- [Exercise requirements]:
(A) Show every line of the records that contains the word "screenshot".
(B) Resume the passage on forecasting shale gas production, picking up right after its final sentence.

- [Passage given]:
- - - - -
Physics-based methods are characterized by their ability to consider the physical processes that control fluid flow and rock–fluid interactions [
25]. Physics-based models could reflect the underlying mechanisms that influence production in complex shale reservoirs and can simulate various conditions, providing the dynamic process of flow regimes and fracture behaviors that empirical models cannot capture. However, detailed simulations often require significant computational resources and are sensitive to outliers [
26,
27,
28].
Machine learning models provide flexibility and can handle complex, nonlinear relationships but may suffer from overfitting and require large datasets, potentially lacking physical interpretability [
13]. Existing studies usually adopt geological and engineering parameters as input variables, with gas production data as the target variable. Wang et al. [
29] utilized the multi-layer perceptron (MLP) network and the long short-term memory (LSTM) network to predict shale gas production. The comparison results demonstrate that the LSTM model outperforms the MLP model, as it not only considers geological and fracturing reservoir parameters but also accounts for the time series relationships in production data. Wang et al. (2024) [
30] analyzed the production patterns of six deep coalbed methane (CBM) wells in the Ordos Basin, noting an initial decline in pressure followed by stable gas rates. They applied the LSTM model enhanced with Bayesian optimization (BO) for gas production prediction, demonstrating its effectiveness using only casing pressure and liquid level as inputs. This approach offers a valuable tool for managing and optimizing deep CBM reservoirs.
DCA is a classic production prediction method based on historical production data and is widely applied in shale gas and oil engineering fields [
31]. Compared with complicated physics-based simulations and machine learning algorithms, DCA models based on parameter linearization or direct curve regression are much more straightforward and efficient. Furthermore, unlike some machine learning algorithms, DCA provides explicit mathematical formulations that are easily interpretable, and the development of mathematical models requires only gas production data.
Among the various DCA models utilized in the industry, the Arps model [
32], the Duong model [
33], and the logistic growth curve modeling [
34] are the most commonly employed. The Arps decline equation, which originates from the concept of loss ratio, has gained widespread acceptance due to its simplicity and practicality. However, this model often yields overly optimistic production estimates because it assumes boundary-dominated flow conditions, an assumption that does not hold true for shale gas wells. Shale formations typically exhibit transient flow regimes over extended periods due to their low permeability [
35,
36].
To address the limitations of traditional DCA models, researchers have developed advanced models to enhance prediction accuracy under various production conditions. For example, the Stretched Exponential Decline (SEPD) model extends conventional decline analysis by accounting for more complex flow behaviors, which are often present in heterogeneous shale reservoirs [
37,
38]. The Fractional Decline Curve (FDC) model, on the other hand, introduces fractional calculus to better represent the irregular diffusion of fluids within shale formations, providing a more accurate prediction of production rates over time [
39,
40].
Despite these advancements, no single-DCA model has proven consistently effective across all production environments due to the inherent variability and complexity of shale gas reservoirs. Therefore, we propose an Improved DCA approach that leverages ensemble learning to combine the strengths of multiple models. This method integrates machine learning with traditional DCA, aiming to enhance forecasting accuracy and robustness by drawing on the complementary advantages of each model.
- - - - -
Data entries:

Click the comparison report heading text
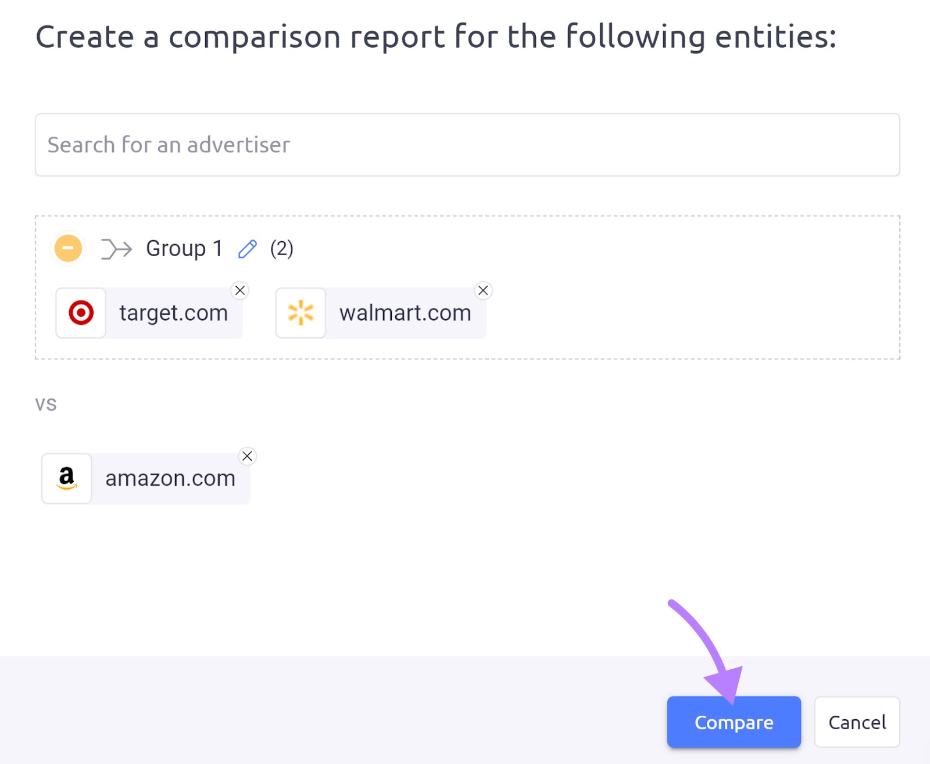Viewport: 930px width, 764px height. tap(436, 36)
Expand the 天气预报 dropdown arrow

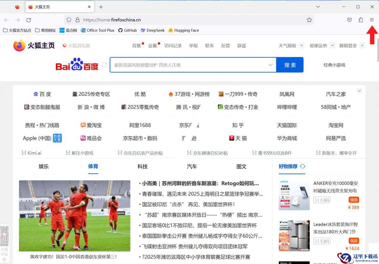[302, 45]
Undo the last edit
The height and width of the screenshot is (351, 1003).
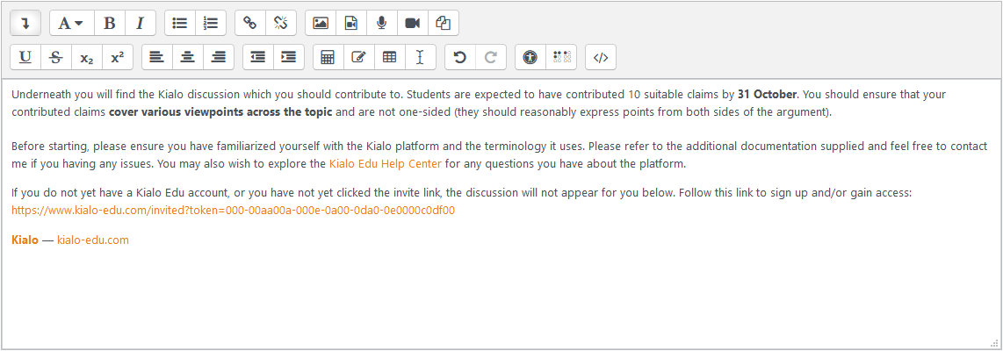(460, 58)
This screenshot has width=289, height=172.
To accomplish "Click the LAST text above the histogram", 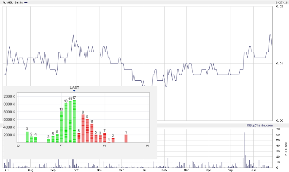I will point(74,87).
- - - - -
- [Final results]:
(A)
The height and width of the screenshot is (351, 1003).
This screenshot has width=289, height=172.

(B)
This paper proposes an Improved DCA-based prediction method for shale gas production using historical production data. The method’s structure consists of several base empirical DCA models and a meta-model. In this study, base empirical DCA models refer to individual DCA models that serve as foundational components within the ensemble learning framework. The meta-model combines and weighs the predictions of each base model, leveraging their strengths to enhance prediction accuracy and robustness. First, each base empirical DCA model is fitted to the historical production data of shale gas wells to obtain the corresponding fitting parameters. To address the limitations of individual DCA models, we employ a meta-learner to establish an ensemble framework that integrates the outputs of multiple DCA models. Finally, we validate the effectiveness of the proposed method using historical production data from 22 shale gas wells in region L, China, and evaluate the model’s performance based on three evaluation metrics: mean absolute error (MAE), mean squared error (MSE), and R-squared. The experimental results demonstrate that the ensemble-based DCA method not only outperforms other prediction models across the three evaluation metrics but also shows enhanced robustness and stability across all samples.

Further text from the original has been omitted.